I am currently digging into the MoE EP implementation within vLLM.
I have traced the code down to FusedMoE.select_experts (and related kernel launchers), where I can see that the global physical_expert_id is resolved.
However, I am struggling to locate the specific code implementation that handles the cross-rank communication. Specifically:
After identifying the global expert ID, where does the system dispatch/send the hidden states to the target Rank (machine/GPU) that holds the corresponding expert?
Is there an explicit AlltoAll or send/recv mechanism implemented for token routing, or does vLLM handle MoE differently (e.g., via Tensor Parallelism where weights are sharded and tokens remain local until the final reduction)?
Any pointers to the relevant file or function would be greatly appreciated!

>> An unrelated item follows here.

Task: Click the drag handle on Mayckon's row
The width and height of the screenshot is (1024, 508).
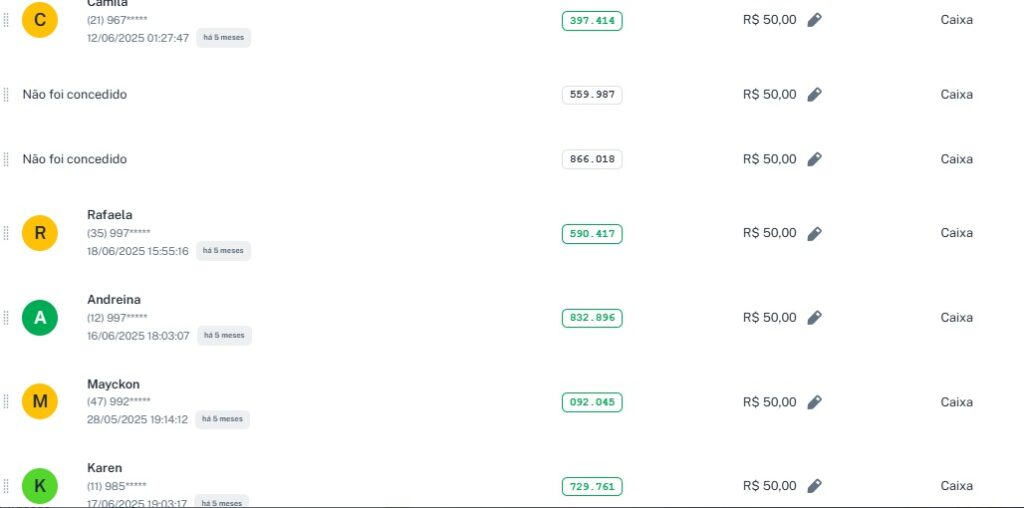Action: point(6,402)
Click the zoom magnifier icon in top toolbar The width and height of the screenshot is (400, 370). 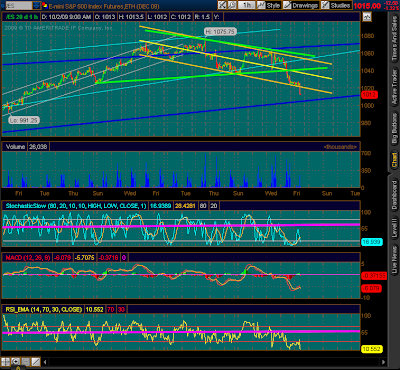click(222, 5)
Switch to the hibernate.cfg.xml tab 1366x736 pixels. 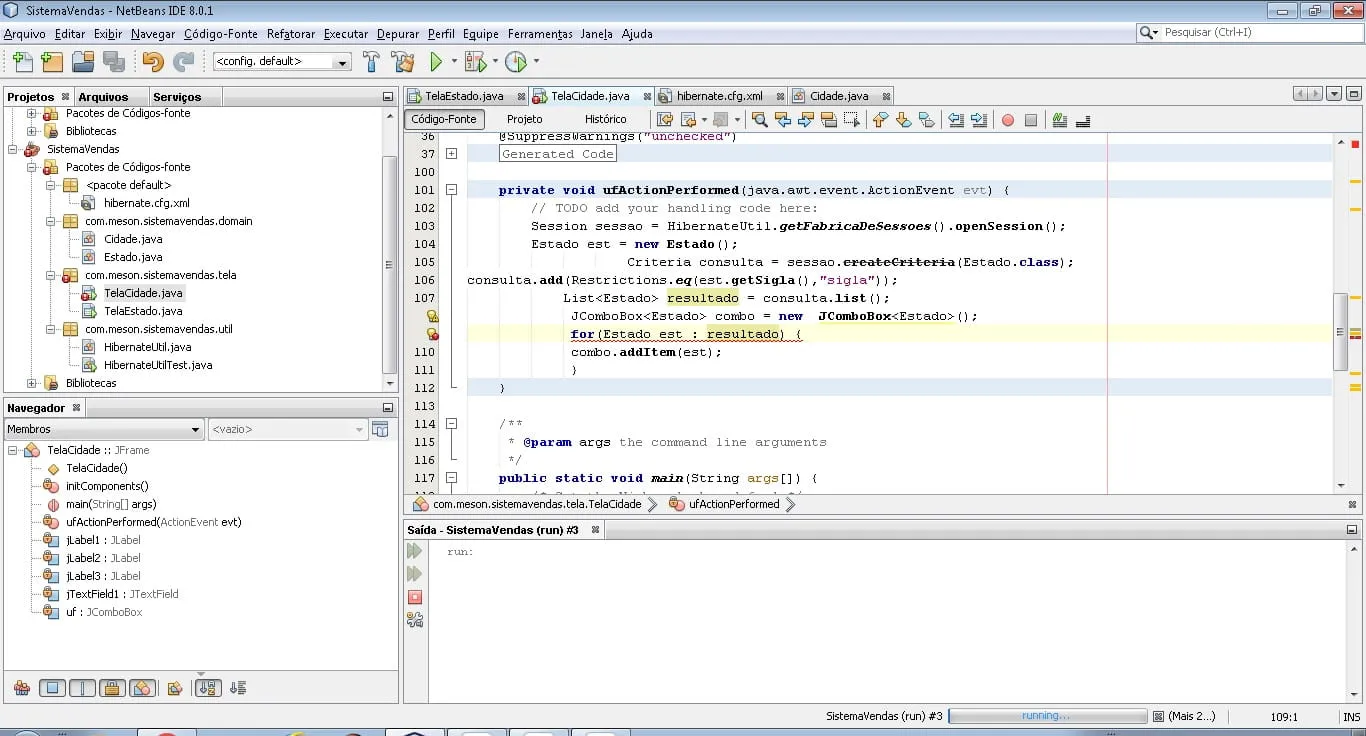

After the global expert IDs are selected in FusedMoE.select_experts, the actual cross-rank communication (i.e., dispatching hidden states to the correct expert rank) is handled by the All2All communication backends, which are invoked in the FusedMoEPrepareAndFinalize subclasses. The dispatch/send of hidden states is performed via explicit All2All collectives, not via tensor parallel sharding. The key logic for this is in the prepare method of the relevant FusedMoEPrepareAndFinalize subclass, which calls the All2All backend to route tokens to the correct ranks, and the finalize method to combine results after expert computation. See the modular kernel design for details on how dispatch and combine are separated from expert computation and are backend-dependent (Fused MoE Modular Kernel, Fused MoE Modular All2All backends).
For example, in the DeepEP or PPLX backends, the All2All dispatch is performed in the prepare step of DeepEPLLPrepareAndFinalize or PplxPrepareAndFinalize, which use All2All collectives to send the relevant hidden states to the correct expert ranks. The code for these mechanisms can be found in files like deepep_ll_prepare_finalize.py and pplx_prepare_finalize.py. The modular kernel framework allows different All2All implementations to be plugged in, but all perform explicit token routing via collective communication, not just local computation with sharded weights (deepep_ll_prepare_finalize.py, modular_kernel.py).
Would you like a step-by-step breakdown of how the dispatch and combine calls are made in the code?